O que vamos deixando por aí
O processo de escrita é um ato de reflexão mas também um exercício de solidão e de nos confrontarmos com o que somos, o que gostaríamos de ser e o que podemos melhorar em nós. É por isso que sempre que escrevo uma crónica desligo a televisão e meto o telefone no silencio. Gosto de me concentrar, de ser eu e as palavras que escolho. Esta semana não foi diferente, ainda assim, depois de 10 minutos fechado nos meus pensamentos e antes de começar a escrever fui ver se o telemóvel tinha algo de registo. E tinha. 2 chamadas não atendidas de amigos meus de Moçambique. Achei estranho porque não falávamos há algum tempo e resolvi ligar para saber se estava tudo bem. Do outro lado uma voz amiga que não era o dono do telemóvel cobrava-me o facto de não lhe ter devolvido primeiro a chamada. A partir daí o telemóvel andou de mão em mão, gente que ao perceber que era eu do outro lado me queria mandar um abraço, palavras bonitas de saudades e de amizade com a mesma pergunta de sempre “quando é que nos vens cá visitar?”. A semana passada, numa viagem de trabalho à Guiné Bissau senti mais ou menos o mesmo. Gente que ficou em mim, que conheci e privei nas minhas viagens a África e que quando souberam da minha chegada fizeram questão de me ligar para saber se estava tudo bem, se precisava de alguma coisa e para me deixarem o recado que estava proibido de me ir embora sem os ver. Este preambulo é apenas rampa de lançamento que serve como exemplo para o que de facto importa escrever.
Nós somos o rasto que deixamos. É isso que nos define. A marca que deixamos nos outros, o tempo que gastamos a dar atenção, os momentos que vivemos, a nossa forma de estar e a forma como os outros se recordam de nós. O que espalhamos por aí, muitas vezes sem termos a noção da importância que certas atitudes significam para os outros. Se a nossa vida não se deve guiar pelo que as pessoas que de uma forma ou de outra se cruzaram connosco pensam de nós, a verdade é que a imagem que deixamos acaba sempre por nos definir. E muitas vezes as nossas ambições e objectivos pessoais não são compatíveis com a disponibilidade de gastarmos o nosso tempo e as nossas energias a criar relações, a ouvirmos e a nos dedicarmos aos que nos rodeiam. Às vezes não dá para tudo e temos que escolher. Ainda assim acho que seremos sempre mais felizes se conseguirmos ir deixando nos outros memórias boas que ficam e que não se esquecem. O pior que nos pode acontecer é sentirmos que já não alimentamos expectativas, que não esperam nada de nós, que não há por aí ninguém que faça questão da nossa companhia. Que não significamos nada ou que de nós já não esperam nada. Eu acho que a vida também se faz de por onde quer que passemos, sentirmos que somos bem vindos, que as pessoas fazem questão que estejamos presentes e que ficam felizes por nos ver.
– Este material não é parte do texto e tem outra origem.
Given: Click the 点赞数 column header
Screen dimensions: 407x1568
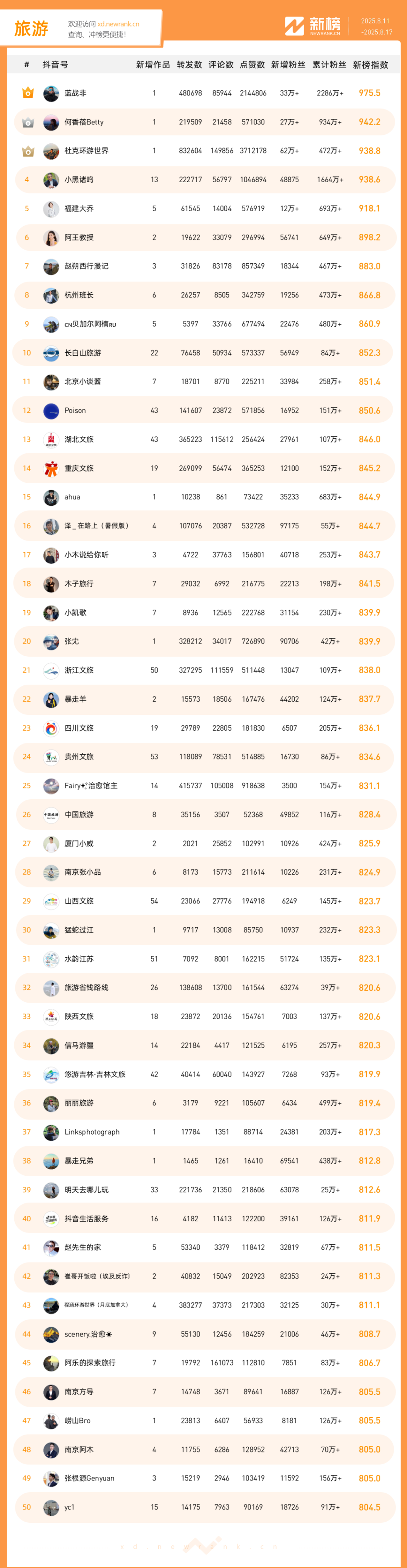Looking at the screenshot, I should pos(252,65).
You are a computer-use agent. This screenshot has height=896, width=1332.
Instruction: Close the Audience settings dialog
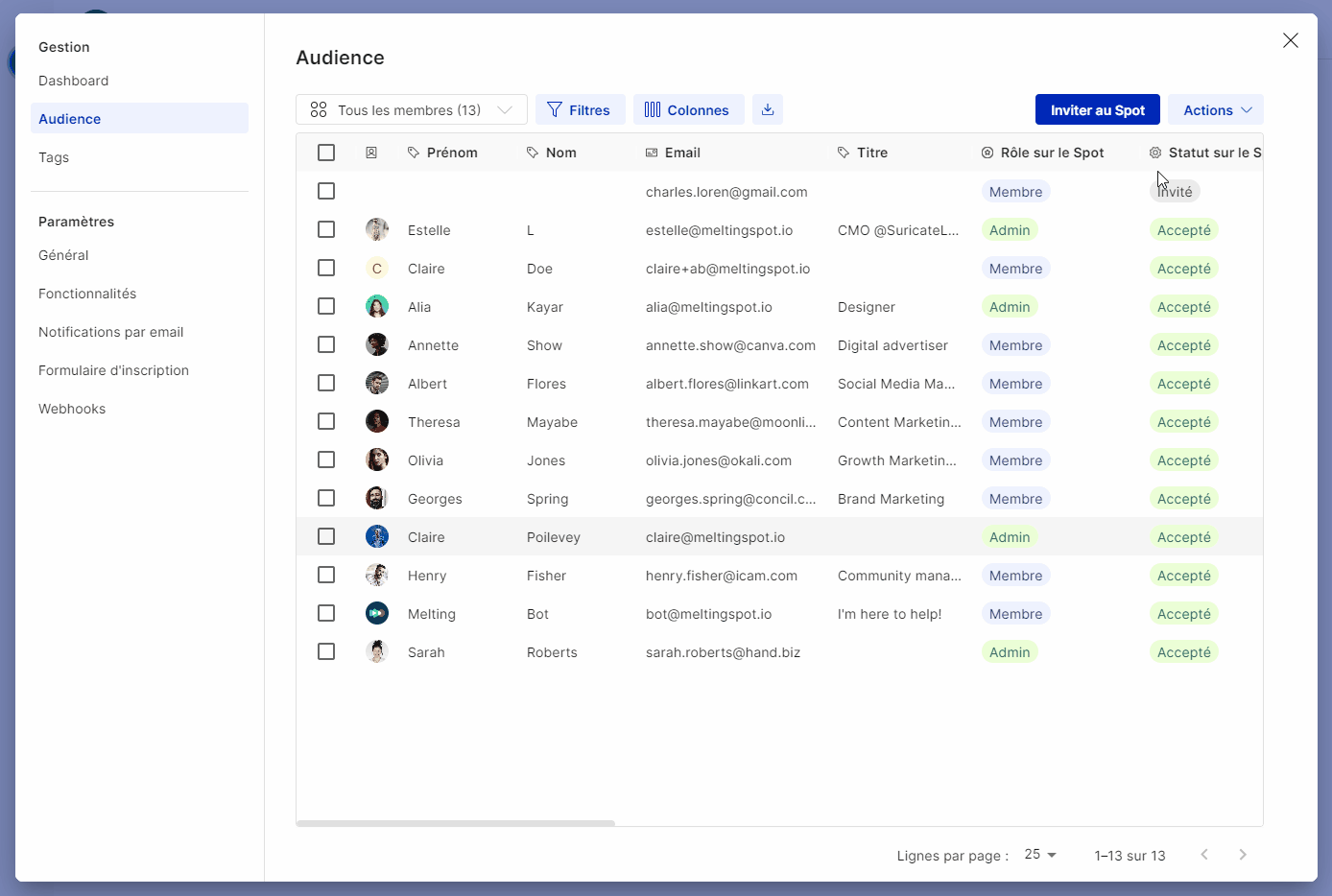pos(1290,40)
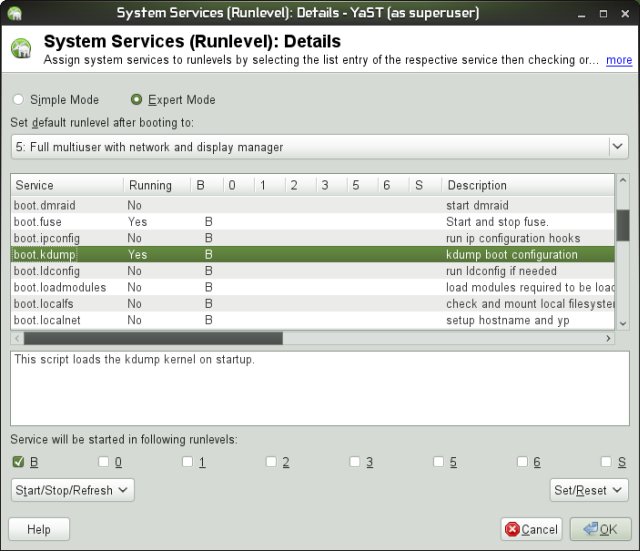The height and width of the screenshot is (551, 640).
Task: Click the scroll down arrow of service list
Action: pos(622,323)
Às vezes esquecemo-nos disso e só nos lembramos quando nos encontramos com alguém a quem ficámos a dever uma justificação ou a quem desiludimos. Sendo certo que nunca poderemos agradar a todos é sempre bom quando nos sentimos desejados, nos sentimos queridos e de uma forma tranquila podemos ir a qualquer lado sabendo que a sombra que nos persegue e a historia que deixamos para trás provoca sentimentos positivos. Que quem nos olha tem uma imagem nossa que nos orgulha mesmo que nem nos conheça assim tão bem. Mesmo que as circunstancias da vida nos aproximem ou afastem deste ou daquele percebermos que quando os voltamos a encontrar o que ficou para trás foi bom. Ninguém é imune ao que se vai construindo sobre nós. À percepção geral do que somos ou do que representamos. Ao que sabemos que se diz. E mesmo que não tenhamos que viver em função disso, esse lastro que vamos deixando acaba por ter influencia na nossa satisfação pessoal. Ninguém é feliz sozinho, não há sucesso pleno sem alguém para partilhar. Não há nada mais difícil do que a relação entre pessoas, da capacidade de pensar para lá do que é para nós. Acho que é das coisas mais bonitas que podemos ter, olhar para trás, olhar para o lado e vermos pessoas que gostam do que significamos para elas, dos que têm saudades nossas, dos que sentem a nossa falta e dos que se lembram de nós porque de alguma forma os marcámos com alguma coisa positiva. Ter gente que nos liga, que se preocupa, que não nos abandona e que nos espera. Gente que acredita, que confia e que quando pensa em nós, simplesmente sorri.